▼

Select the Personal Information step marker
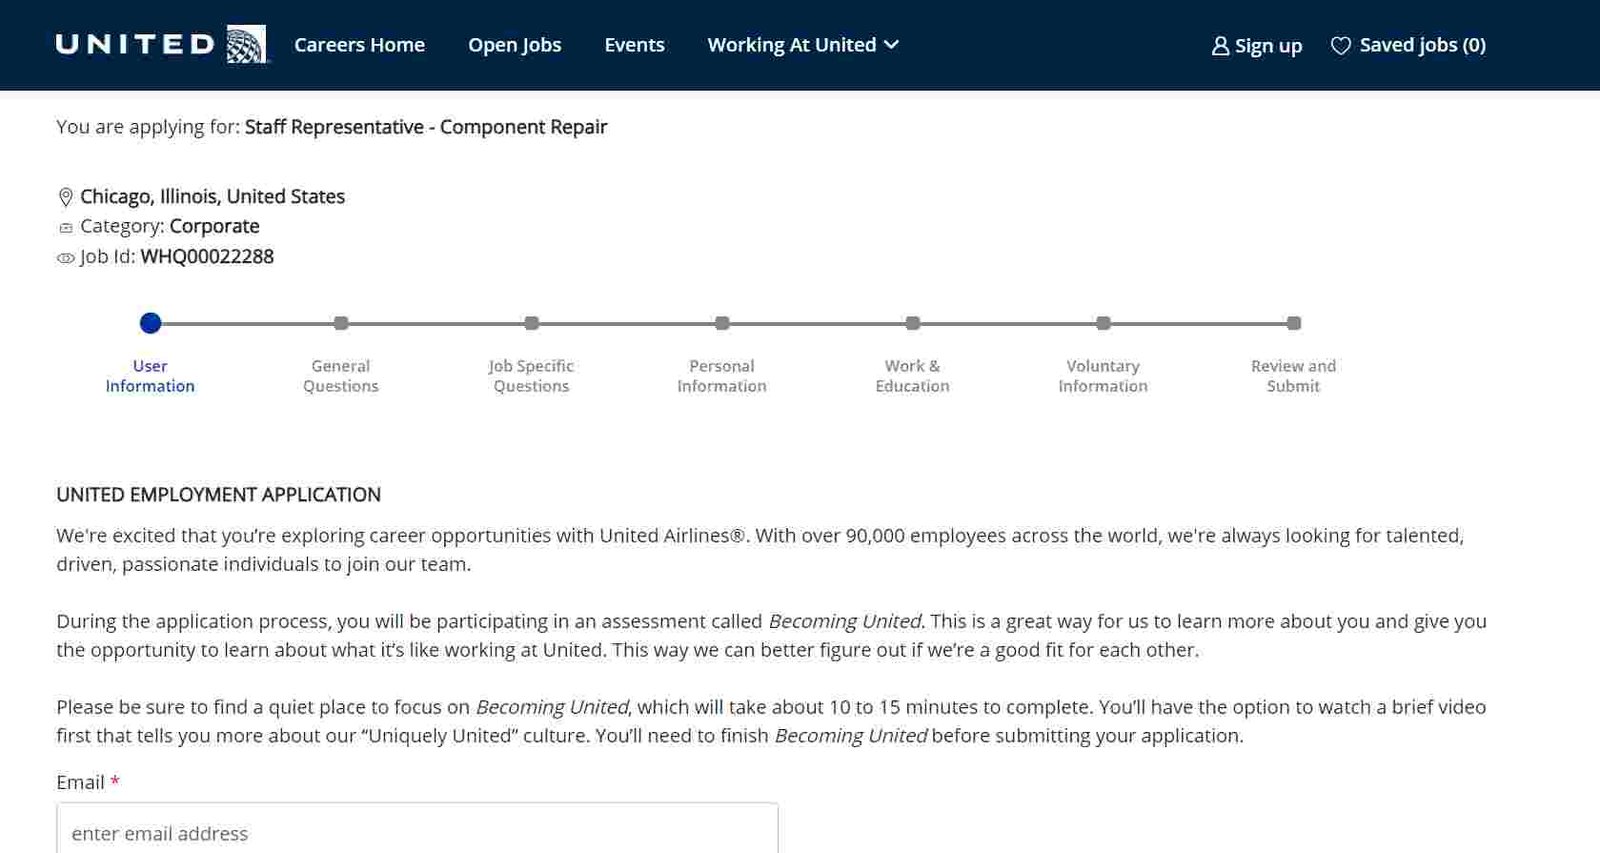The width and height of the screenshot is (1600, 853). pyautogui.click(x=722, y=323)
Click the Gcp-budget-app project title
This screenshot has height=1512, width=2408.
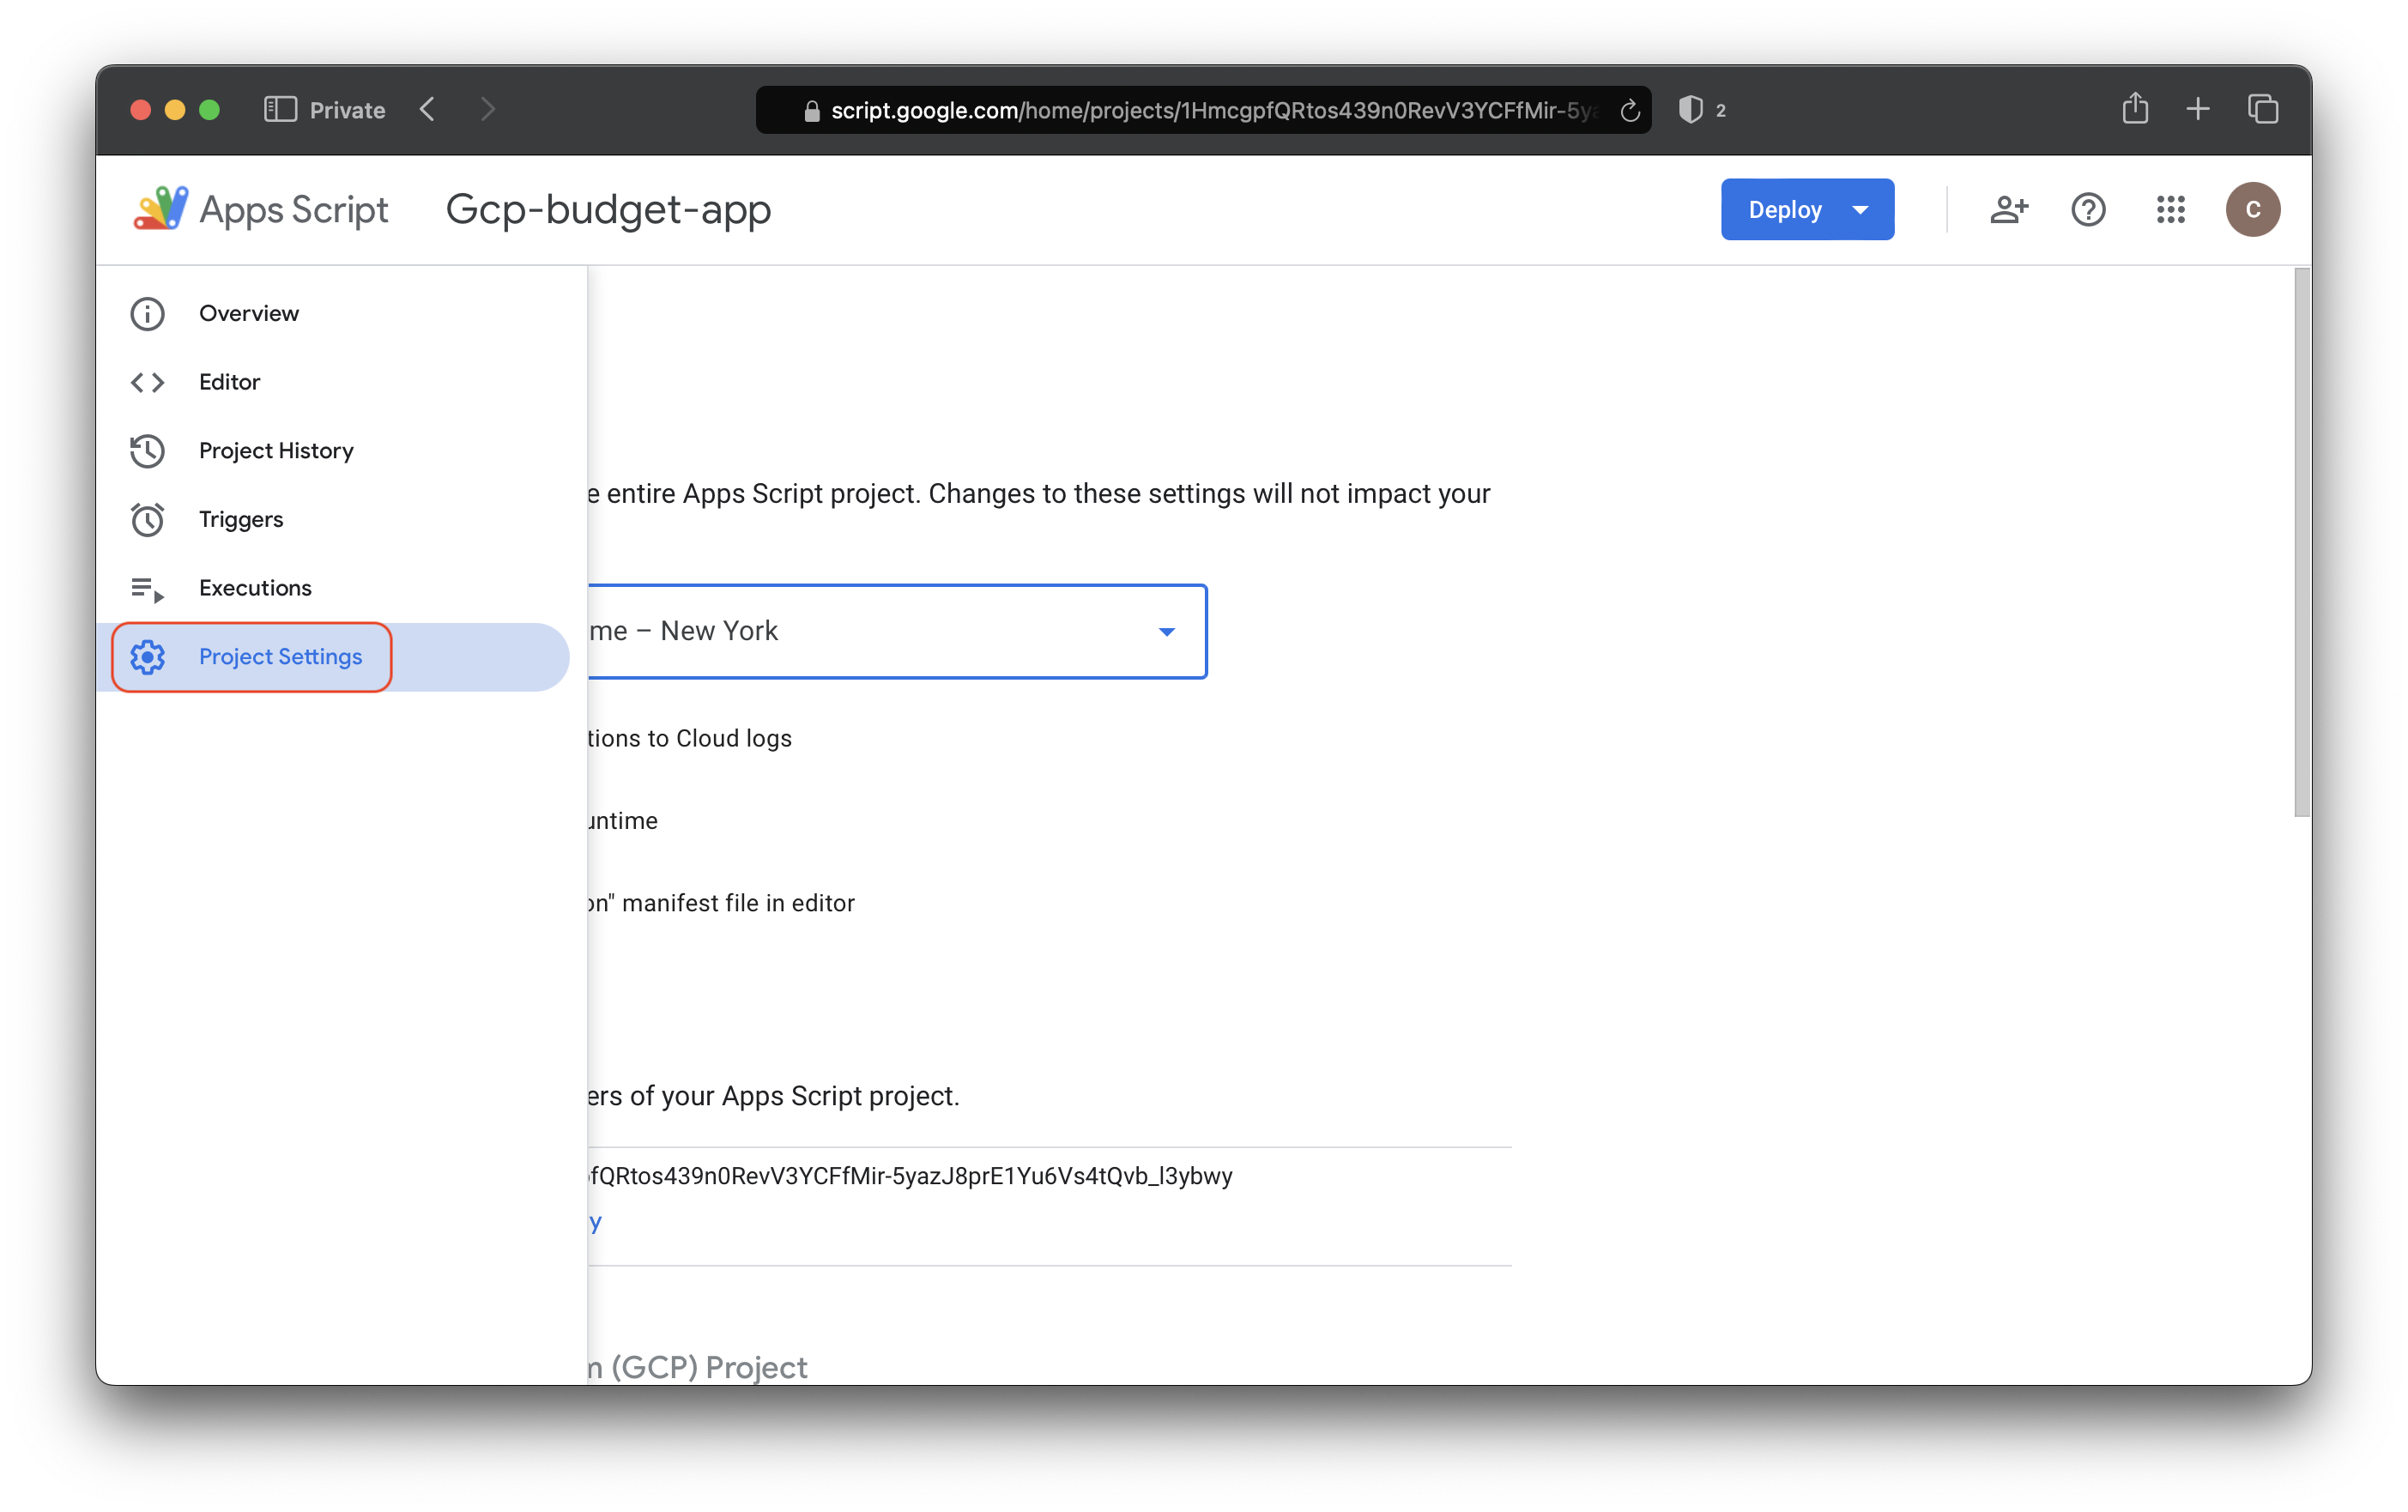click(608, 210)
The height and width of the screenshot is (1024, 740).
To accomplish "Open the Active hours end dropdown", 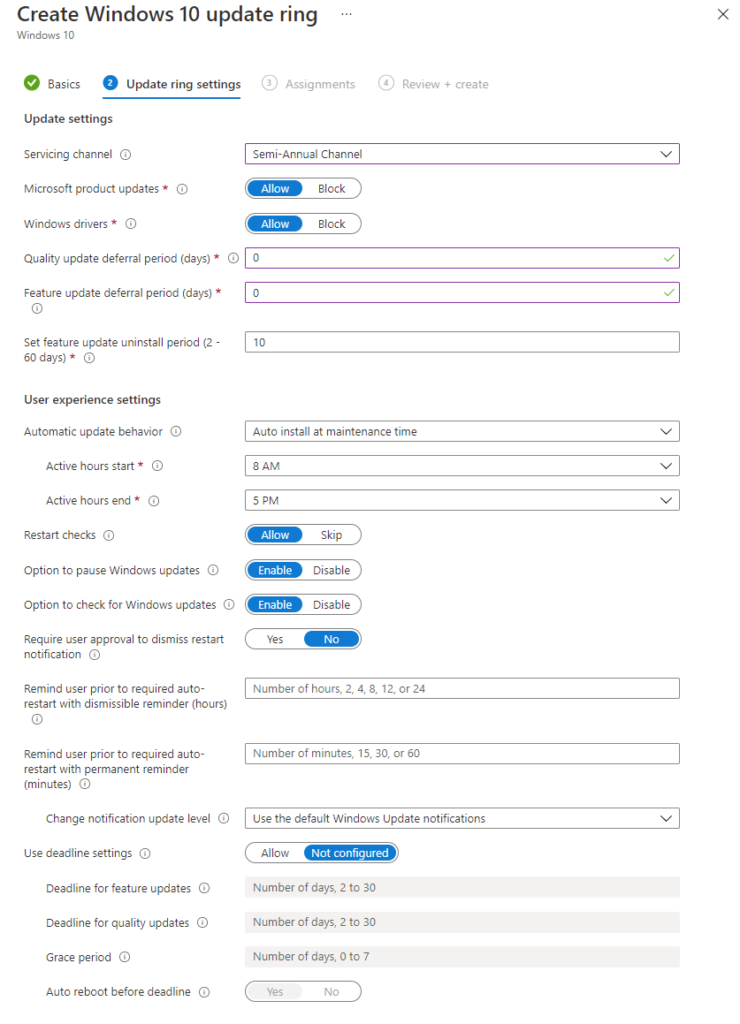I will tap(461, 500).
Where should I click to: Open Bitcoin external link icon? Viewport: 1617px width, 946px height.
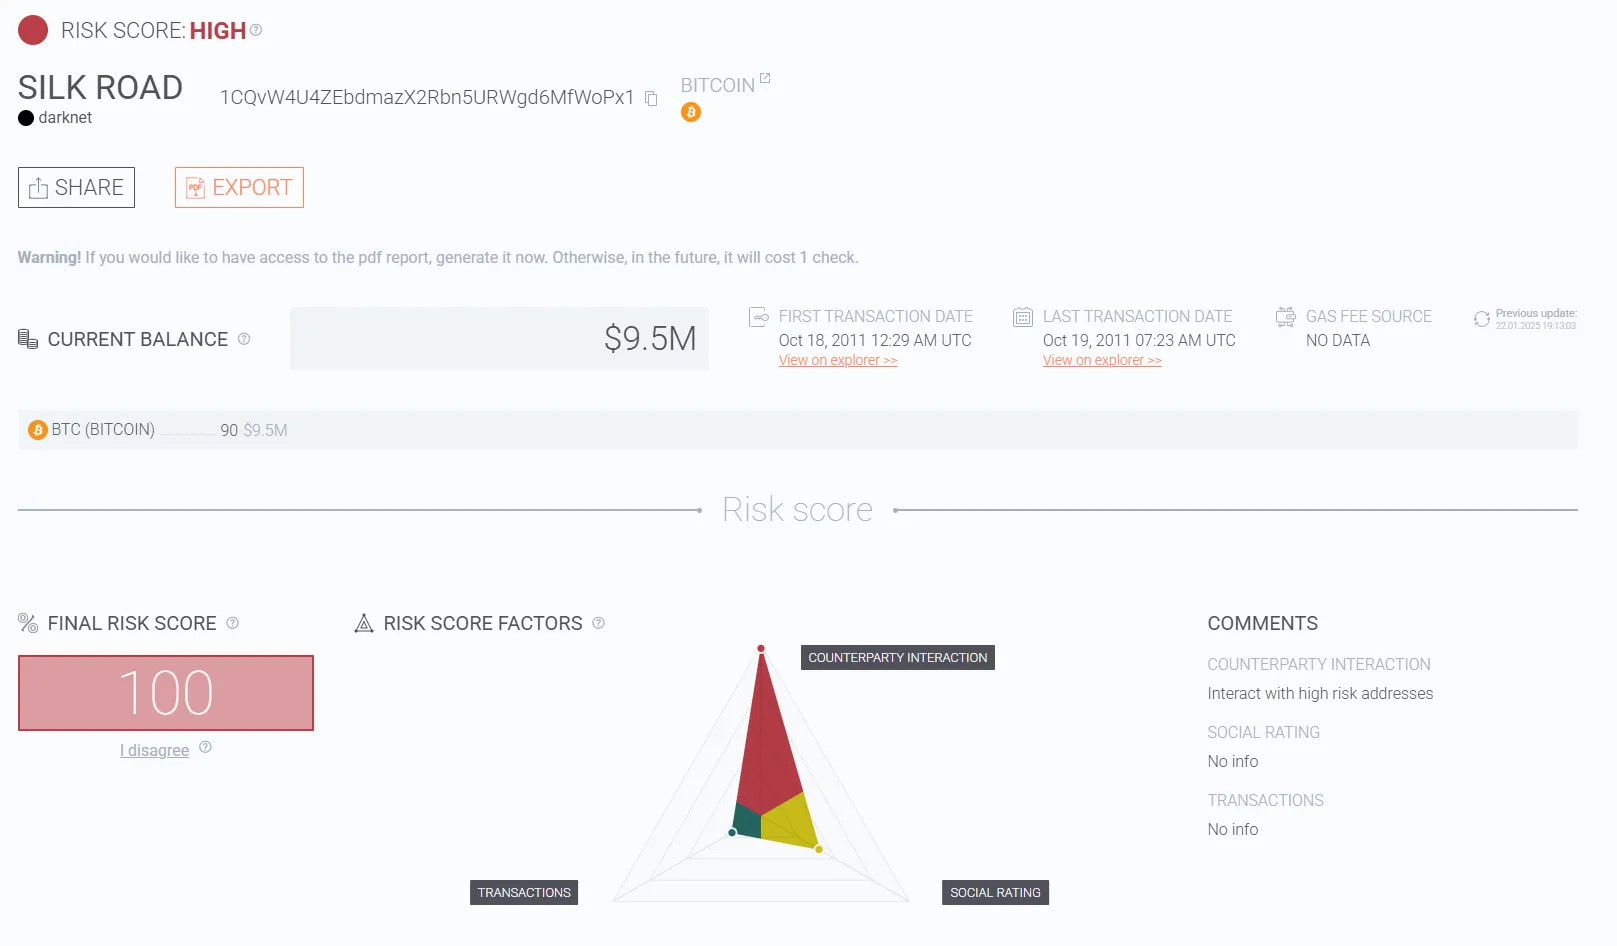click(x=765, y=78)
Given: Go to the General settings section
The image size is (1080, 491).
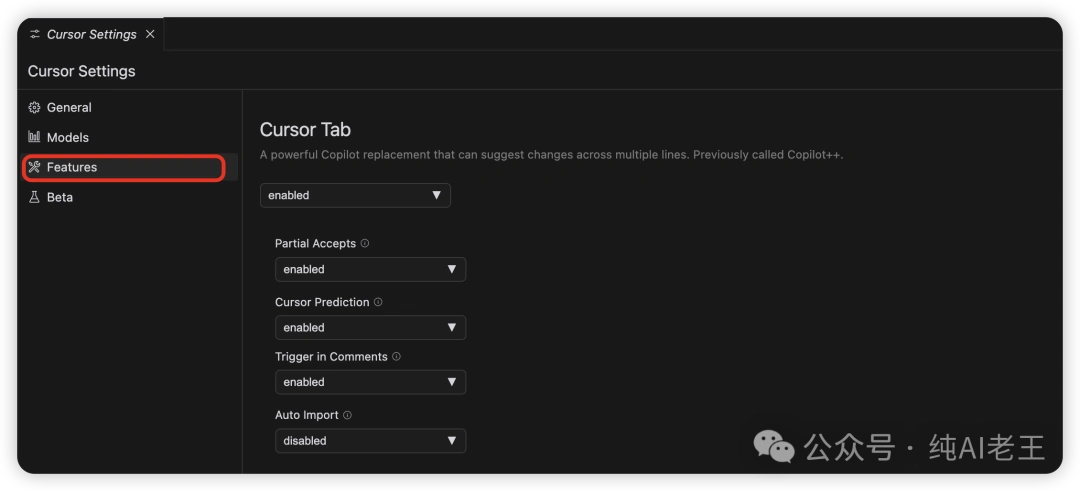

▲

TASK PROMPT: Copy the stretch from the line containing "Where should I" through the end of the lines, requests included, and shift every coordinate in the answers up by 58. Leave the pictures out.

EXERCISE OUTPUT:
Where should I click to: Open Bitcoin external link icon? Viewport: 1617px width, 946px height.
click(x=823, y=136)
Given: Go to the General settings section
The image size is (1080, 491).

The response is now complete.